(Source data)
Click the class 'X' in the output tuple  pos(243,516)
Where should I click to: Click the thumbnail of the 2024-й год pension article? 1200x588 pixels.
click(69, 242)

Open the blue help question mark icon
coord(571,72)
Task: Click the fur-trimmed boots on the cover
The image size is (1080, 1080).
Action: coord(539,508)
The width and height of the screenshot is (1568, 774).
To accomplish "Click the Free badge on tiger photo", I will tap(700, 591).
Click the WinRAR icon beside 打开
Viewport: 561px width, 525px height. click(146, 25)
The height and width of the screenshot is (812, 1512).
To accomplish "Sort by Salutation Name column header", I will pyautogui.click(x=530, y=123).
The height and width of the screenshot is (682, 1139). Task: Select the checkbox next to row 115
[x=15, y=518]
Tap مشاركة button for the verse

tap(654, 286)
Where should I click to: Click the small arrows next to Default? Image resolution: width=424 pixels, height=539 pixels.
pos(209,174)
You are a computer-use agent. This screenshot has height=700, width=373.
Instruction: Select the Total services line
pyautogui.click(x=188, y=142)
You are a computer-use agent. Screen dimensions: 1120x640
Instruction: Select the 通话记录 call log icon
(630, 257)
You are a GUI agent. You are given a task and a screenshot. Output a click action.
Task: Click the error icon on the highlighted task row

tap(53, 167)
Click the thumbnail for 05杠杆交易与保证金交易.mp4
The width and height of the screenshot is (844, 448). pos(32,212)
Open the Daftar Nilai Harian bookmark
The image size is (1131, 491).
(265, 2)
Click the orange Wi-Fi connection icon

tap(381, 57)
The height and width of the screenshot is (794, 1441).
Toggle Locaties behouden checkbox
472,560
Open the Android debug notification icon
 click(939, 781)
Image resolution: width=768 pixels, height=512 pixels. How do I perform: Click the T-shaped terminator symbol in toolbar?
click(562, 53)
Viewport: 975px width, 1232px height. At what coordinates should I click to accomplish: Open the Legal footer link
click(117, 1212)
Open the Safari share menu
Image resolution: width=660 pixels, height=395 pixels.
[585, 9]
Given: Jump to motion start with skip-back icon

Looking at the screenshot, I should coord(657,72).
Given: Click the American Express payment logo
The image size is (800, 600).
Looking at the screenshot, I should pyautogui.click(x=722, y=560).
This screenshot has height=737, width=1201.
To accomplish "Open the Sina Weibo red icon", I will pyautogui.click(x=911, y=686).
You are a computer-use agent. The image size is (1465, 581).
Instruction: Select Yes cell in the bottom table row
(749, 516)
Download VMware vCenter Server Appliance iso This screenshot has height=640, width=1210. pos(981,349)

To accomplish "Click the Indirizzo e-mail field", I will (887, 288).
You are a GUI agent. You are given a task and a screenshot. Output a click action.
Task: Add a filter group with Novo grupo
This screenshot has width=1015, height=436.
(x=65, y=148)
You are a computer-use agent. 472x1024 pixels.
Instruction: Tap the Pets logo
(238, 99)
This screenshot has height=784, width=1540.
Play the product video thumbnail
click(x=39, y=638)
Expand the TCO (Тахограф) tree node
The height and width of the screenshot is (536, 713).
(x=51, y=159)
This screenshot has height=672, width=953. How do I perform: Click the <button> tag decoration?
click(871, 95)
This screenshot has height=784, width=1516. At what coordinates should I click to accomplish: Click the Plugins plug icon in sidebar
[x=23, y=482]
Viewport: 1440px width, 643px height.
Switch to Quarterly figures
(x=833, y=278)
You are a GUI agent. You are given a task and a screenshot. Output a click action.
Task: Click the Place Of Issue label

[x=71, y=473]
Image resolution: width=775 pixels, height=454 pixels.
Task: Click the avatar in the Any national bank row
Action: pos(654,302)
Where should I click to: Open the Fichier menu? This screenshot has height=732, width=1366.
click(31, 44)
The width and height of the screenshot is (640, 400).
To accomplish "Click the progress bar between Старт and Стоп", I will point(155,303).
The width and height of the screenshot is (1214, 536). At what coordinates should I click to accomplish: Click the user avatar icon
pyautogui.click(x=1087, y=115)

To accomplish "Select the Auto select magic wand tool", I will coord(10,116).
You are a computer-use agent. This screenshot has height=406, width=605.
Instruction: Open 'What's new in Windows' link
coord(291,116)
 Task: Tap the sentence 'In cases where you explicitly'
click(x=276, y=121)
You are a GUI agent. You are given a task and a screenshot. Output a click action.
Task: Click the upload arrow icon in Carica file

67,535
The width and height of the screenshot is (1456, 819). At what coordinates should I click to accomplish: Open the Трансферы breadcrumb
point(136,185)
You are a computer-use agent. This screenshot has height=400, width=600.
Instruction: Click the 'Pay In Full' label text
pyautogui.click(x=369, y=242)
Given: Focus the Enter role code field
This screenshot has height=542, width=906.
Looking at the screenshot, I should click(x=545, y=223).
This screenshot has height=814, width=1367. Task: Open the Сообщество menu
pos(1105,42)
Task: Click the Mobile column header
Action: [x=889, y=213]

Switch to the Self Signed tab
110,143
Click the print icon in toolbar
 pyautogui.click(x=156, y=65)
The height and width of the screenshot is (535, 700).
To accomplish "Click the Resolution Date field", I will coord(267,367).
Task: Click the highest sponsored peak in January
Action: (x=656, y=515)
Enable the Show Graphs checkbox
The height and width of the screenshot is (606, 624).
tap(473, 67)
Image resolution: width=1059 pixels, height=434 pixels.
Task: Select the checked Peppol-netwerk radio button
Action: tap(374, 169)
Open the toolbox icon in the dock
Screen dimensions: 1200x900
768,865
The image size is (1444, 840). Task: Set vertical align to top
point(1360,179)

**Your goal:**
Please copy each record shown above exactly.

**Exercise result:**
Click the class 'X' in the output tuple  pos(243,516)
Where should I click to: Click the thumbnail of the 2024-й год pension article? 1200x588 pixels.
click(69, 242)

Open the blue help question mark icon
coord(571,72)
Task: Click the fur-trimmed boots on the cover
The image size is (1080, 1080).
Action: coord(539,508)
The width and height of the screenshot is (1568, 774).
To accomplish "Click the Free badge on tiger photo", I will tap(700, 591).
Click the WinRAR icon beside 打开
Viewport: 561px width, 525px height. click(146, 25)
The height and width of the screenshot is (812, 1512).
To accomplish "Sort by Salutation Name column header", I will pyautogui.click(x=530, y=123).
The height and width of the screenshot is (682, 1139). Task: Select the checkbox next to row 115
[x=15, y=518]
Tap مشاركة button for the verse

tap(654, 286)
Where should I click to: Click the small arrows next to Default? Image resolution: width=424 pixels, height=539 pixels.
pos(209,174)
You are a computer-use agent. This screenshot has height=700, width=373.
Instruction: Select the Total services line
pyautogui.click(x=188, y=142)
You are a computer-use agent. Screen dimensions: 1120x640
Instruction: Select the 通话记录 call log icon
(630, 257)
You are a GUI agent. You are given a task and a screenshot. Output a click action.
Task: Click the error icon on the highlighted task row

tap(53, 167)
Click the thumbnail for 05杠杆交易与保证金交易.mp4
The width and height of the screenshot is (844, 448). pos(32,212)
Open the Daftar Nilai Harian bookmark
The image size is (1131, 491).
(265, 2)
Click the orange Wi-Fi connection icon

tap(381, 57)
The height and width of the screenshot is (794, 1441).
Toggle Locaties behouden checkbox
472,560
Open the Android debug notification icon
 click(939, 781)
Image resolution: width=768 pixels, height=512 pixels. How do I perform: Click the T-shaped terminator symbol in toolbar?
click(562, 53)
Viewport: 975px width, 1232px height. At what coordinates should I click to accomplish: Open the Legal footer link
click(117, 1212)
Open the Safari share menu
Image resolution: width=660 pixels, height=395 pixels.
[585, 9]
Given: Jump to motion start with skip-back icon

Looking at the screenshot, I should coord(657,72).
Given: Click the American Express payment logo
The image size is (800, 600).
Looking at the screenshot, I should pyautogui.click(x=722, y=560).
This screenshot has height=737, width=1201.
To accomplish "Open the Sina Weibo red icon", I will pyautogui.click(x=911, y=686).
You are a computer-use agent. The image size is (1465, 581).
Instruction: Select Yes cell in the bottom table row
(749, 516)
Download VMware vCenter Server Appliance iso This screenshot has height=640, width=1210. pos(981,349)

To accomplish "Click the Indirizzo e-mail field", I will (887, 288).
You are a GUI agent. You are given a task and a screenshot. Output a click action.
Task: Add a filter group with Novo grupo
This screenshot has width=1015, height=436.
(x=65, y=148)
You are a computer-use agent. 472x1024 pixels.
Instruction: Tap the Pets logo
(238, 99)
This screenshot has height=784, width=1540.
Play the product video thumbnail
click(x=39, y=638)
Expand the TCO (Тахограф) tree node
The height and width of the screenshot is (536, 713).
(x=51, y=159)
This screenshot has height=672, width=953. How do I perform: Click the <button> tag decoration?
click(871, 95)
This screenshot has height=784, width=1516. At what coordinates should I click to accomplish: Click the Plugins plug icon in sidebar
[x=23, y=482]
Viewport: 1440px width, 643px height.
Switch to Quarterly figures
(x=833, y=278)
You are a GUI agent. You are given a task and a screenshot. Output a click action.
Task: Click the Place Of Issue label

[x=71, y=473]
Image resolution: width=775 pixels, height=454 pixels.
Task: Click the avatar in the Any national bank row
Action: pos(654,302)
Where should I click to: Open the Fichier menu? This screenshot has height=732, width=1366.
click(31, 44)
The width and height of the screenshot is (640, 400).
To accomplish "Click the progress bar between Старт and Стоп", I will point(155,303).
The width and height of the screenshot is (1214, 536). At what coordinates should I click to accomplish: Click the user avatar icon
pyautogui.click(x=1087, y=115)

To accomplish "Select the Auto select magic wand tool", I will coord(10,116).
You are a computer-use agent. This screenshot has height=406, width=605.
Instruction: Open 'What's new in Windows' link
coord(291,116)
 Task: Tap the sentence 'In cases where you explicitly'
click(x=276, y=121)
You are a GUI agent. You are given a task and a screenshot. Output a click action.
Task: Click the upload arrow icon in Carica file

67,535
The width and height of the screenshot is (1456, 819). At what coordinates should I click to accomplish: Open the Трансферы breadcrumb
point(136,185)
You are a computer-use agent. This screenshot has height=400, width=600.
Instruction: Click the 'Pay In Full' label text
pyautogui.click(x=369, y=242)
Given: Focus the Enter role code field
This screenshot has height=542, width=906.
Looking at the screenshot, I should click(x=545, y=223).
This screenshot has height=814, width=1367. Task: Open the Сообщество menu
pos(1105,42)
Task: Click the Mobile column header
Action: [x=889, y=213]

Switch to the Self Signed tab
110,143
Click the print icon in toolbar
 pyautogui.click(x=156, y=65)
The height and width of the screenshot is (535, 700).
To accomplish "Click the Resolution Date field", I will coord(267,367).
Task: Click the highest sponsored peak in January
Action: (x=656, y=515)
Enable the Show Graphs checkbox
The height and width of the screenshot is (606, 624).
tap(473, 67)
Image resolution: width=1059 pixels, height=434 pixels.
Task: Select the checked Peppol-netwerk radio button
Action: tap(374, 169)
Open the toolbox icon in the dock
Screen dimensions: 1200x900
768,865
The image size is (1444, 840). Task: Set vertical align to top
point(1360,179)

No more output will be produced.